鍼灸医学の懐

異法方宜論篇 第十二

黄帝問曰.醫之治病也.一病而治各不同.皆愈何也.
岐伯對曰.地勢使然也.
黄帝問うて曰く。醫の病を治するや、一病にして治各おの同じからずして、皆な愈ゆるは何ぞや。
岐伯對して曰く、地勢の然らしむるなり。

故東方之域.天地之所始生也.魚鹽之地.海濱傍水.其民食魚而嗜鹹.皆安其處.美其食.
魚者 使人熱中.鹹者勝血.故其民皆黒色疏理.其病皆爲癰瘍.其治宜砭石.故砭石者.亦從東方來.

故に東方の域、天地の始めて生ずる所なり。魚鹽(えん)の地、海濱にして水に傍(かたわら)う。其の民魚を食して鹹(かん)を嗜む。皆其の處に安んじ、其の食を美(うまし)とす。
魚なる者は、人をして中を熱せしめ、鹹なる者は血に勝つ。故に其の民皆色黒にして疏理なり。
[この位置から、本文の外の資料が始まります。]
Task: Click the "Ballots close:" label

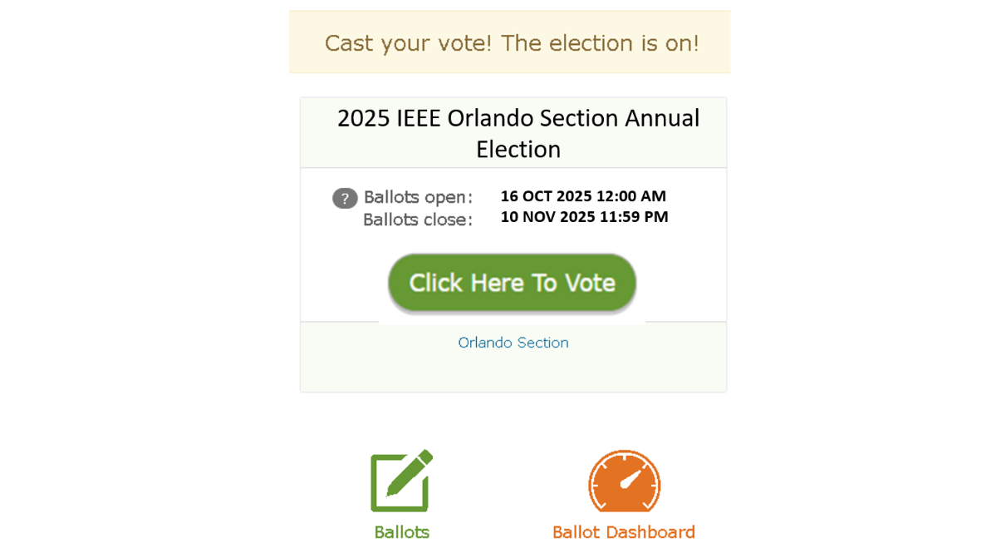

其の病皆癰瘍を為す。其の治は砭石に宜し。故に砭石なる者は、亦た東方より來たる。

西方者.金玉之域.沙石之處.天地之所收引也.其民陵居而多風.水土剛強.其民不衣而褐薦. 其民華食而脂肥.故邪不能傷其形體.其病生於内.其治宜毒藥.故毒藥者.亦從西方來.

西方なる者は、金玉の域、沙石の處、天地の收引する所なり。其の民陵に居して風多く、水土は剛強たり。其の民衣せずして褐薦(かっせん)す。其の民華食して脂肥ゆ。故に邪其の形體を傷ること能わず、其の病内に生ず。其の治は毒藥に宜し。故に毒藥なる者は、亦た西方より來たる。

北方者.天地所閉藏之域也.其地高陵居.風寒冰冽.其民樂野處而乳食.藏寒生滿病.其治宜灸 炳.故灸炳者.亦從北方來.

北方なる者は、天地閉藏する所の域なり。其の地は高く陵に居し、風寒く冰冽(ひょうれつ)たり。其の民野處するを樂しみて乳食す。藏寒して滿病を生ず。其の治は灸炳(きゅうへい)に宜し。故に灸炳なる者は、亦た北方より來たる。

南方者.天地所長養.陽之所盛處也.其地下.水土弱.霧露之所聚也.其民嗜酸而食.故其民 皆緻理而赤色.其病攣痺.其治宜微鍼.故九鍼者.亦從南方來.

南方なる者は、天地の長養する所、陽の盛處する所なり。其の地は下(ひく)く、水土弱し。霧露の聚る所なり。其の民酸を嗜なみ胕(ふ)を食す。故に其の民皆緻理にして赤色。其の病攣痺(れんぴ)す。其の治は微鍼に宜し。故に九鍼なる者は、亦た南方より來たる。

中央者.其地平以濕.天地所以生萬物也衆.其民食雜而不勞.故其病多痿厥寒熱.其治宜導引按 蹻.故導引按蹻者.亦從中央出也.
中央なる者は、其の地平にして以て濕す。天地の萬物を生じること衆(おお)き所以なり。其の民雜を食し勞せず。故に其の病痿厥寒熱多し。其の治は導引按蹻に宜し。故に導引按蹻なる者は、亦た中央より出でたり。

故聖人雜合以治.各得其所宜.故治所以異.而病皆愈者.得病之情.知治之大體也.
故に聖人雜合し以て治し、各おの其の宜しき所を得る。故に治異なりて病皆愈ゆる所以の者は、病の情を得て、治の大體を知ればなり。

 従いまして、聖人とまで呼ばれる医師は、多種多様な治療法を以て患者に臨み、その患者の容態を診て最も有効な手立てを用いるのであります。
 ですから、同じ病であっても治療法は異なるにも関わらず、すべて治癒するのであります。これは病の病因病理や正邪の趨勢などを把握し、自然の法則に適った治療法に通じているからであります。